I can walk him, off leash, past a leashed dog and he will stay by my side. He greets other dogs nicely and with a word or whistle will call out of a dog interaction, off of a bunny or deer chase, etc. He is very, very reliable and is welcome in the homes of all of my family and friends. He will stay with me in my (unfenced) front yard even if his beloved ball or squirrel goes in the street. I can trust him with other dogs, people of all ages and sizes and other animals (he's great with my kittens and was excellent with my very old cat). 

And his favorite reward is to play with me. :wub:

I don't think there are dogs out there who cannot be successfully trained with positive reinforcement and counter-conditioning and re-direction but there are lots of people who aren't cut out for that type of training. And I say that as someone who does sometimes fall back on verbal corrections that really aren't necessary and are sometimes counter-productive.


----------



## marshies (May 18, 2011)

BowWowMeow said:


> I realize that the OP is keeping an open mind and congratulate him for doing so. There really is a lot to learn.
> 
> However, others on this thread are determined to close their minds and/or perpetuate stereotypes about reward based training.
> 
> ...


I completely agree with you in that positive training can do wonders and solve most problems. I agree with you even MORE that it does take skill. I for one, do not have the skills to communicate and redirect to the level needed to make the message clear for my puppy. 

But I also think that for those who CURRENTLY do not have the skills to do it, or are not finding great success at a certain method, there is nothing wrong in using a different one. 

I would like to be purely positive, but cannot use it effectively for the leg biting. I think it would've been to the detriment of our relationship to let it continue on while I tried different ways to communicate and redirect positively, rather than a clear concise correction. 

So I think for those who can use it WELL, positive training is a great great tool. But for those who do not have a clear understanding, become permissive, or have horrible timing and body language, it might not work as well.

But I do think that purely positive is the way to go for all LEARNING.


----------



## shepherdmom (Dec 24, 2011)

Jack's Dad said:


> I sure second this shephermom.
> 
> I'm all for positive training for as long as it works.
> 
> ...


Zena what an awesome name.  Our Xena lived to be 12.


----------



## codmaster (Aug 5, 2009)

BowWowMeow said:


> I realize that the OP is keeping an open mind and congratulate him for doing so. There really is a lot to learn.
> 
> However, others on this thread are determined to close their minds and/or perpetuate stereotypes about reward based training.
> 
> ...


*Congrats on a super job with your dog!*

It does sound like you do not use a PO approach. Are you claiming that all of your corrections are counter productive (or just some of them?).

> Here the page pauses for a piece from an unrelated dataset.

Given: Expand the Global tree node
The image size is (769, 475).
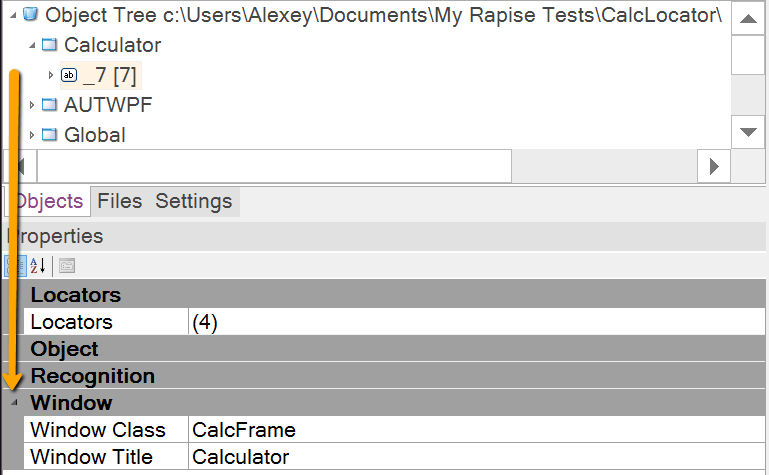Looking at the screenshot, I should [x=33, y=135].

It would be very interesting if you could say which corrections were counter productive (and whatever you actually mean by that?). Did the correcxtion just not work or did it cause your energetic dog to shut down or resent you or ???

I would also agree that generally a great trainer (of any approach) could probably get good results with almost any dog! Not so much for the rest of us however.


----------



## RocketDog (Sep 25, 2011)

llombardo said:


> I have done exactly the opposite in the training. My pup is very high energy and we did the positive training with flat collar and she is the only one in that class that is still on a flat collar versus a harness or gentle leader. Now I have dabbled in other drop in classes to try to figure out where I'm going next and both those require prongs, which I got for her but I don't like to use and don't need to use. She is very well behaved when we go to school and I'd have to say about 98% of her training has been positive with food and she can be strong willed


This is me, too. 

Also, Bowwowmeow, I liked your last post. 

I have a prong for Rocket, I've used it just once or twice. I do not walk him on it, I don't take him out in public on it, I use it for a specific situation. I don't think it's wrong to use it, but so far I'm able to convey what I want without it usually. 

He does hear "NO" occasionally in the house, mostly when he tries to climb the ladder up to where his treat basket is. :crazy:


----------



## jakes mom (Feb 29, 2012)

I admit I've copied the majority of the following from another site, because it explains it so much bettter than I could. 

As I understand it, the whole idea of positive training is not to try and stop our dogs doing all the things we don't want our dogs to do - e.g. Pull us down the street, run away, raid the trash can, jump up on people etc etc. etc........ but to show them what we do want them to do, in order to live happily with us in our human world. 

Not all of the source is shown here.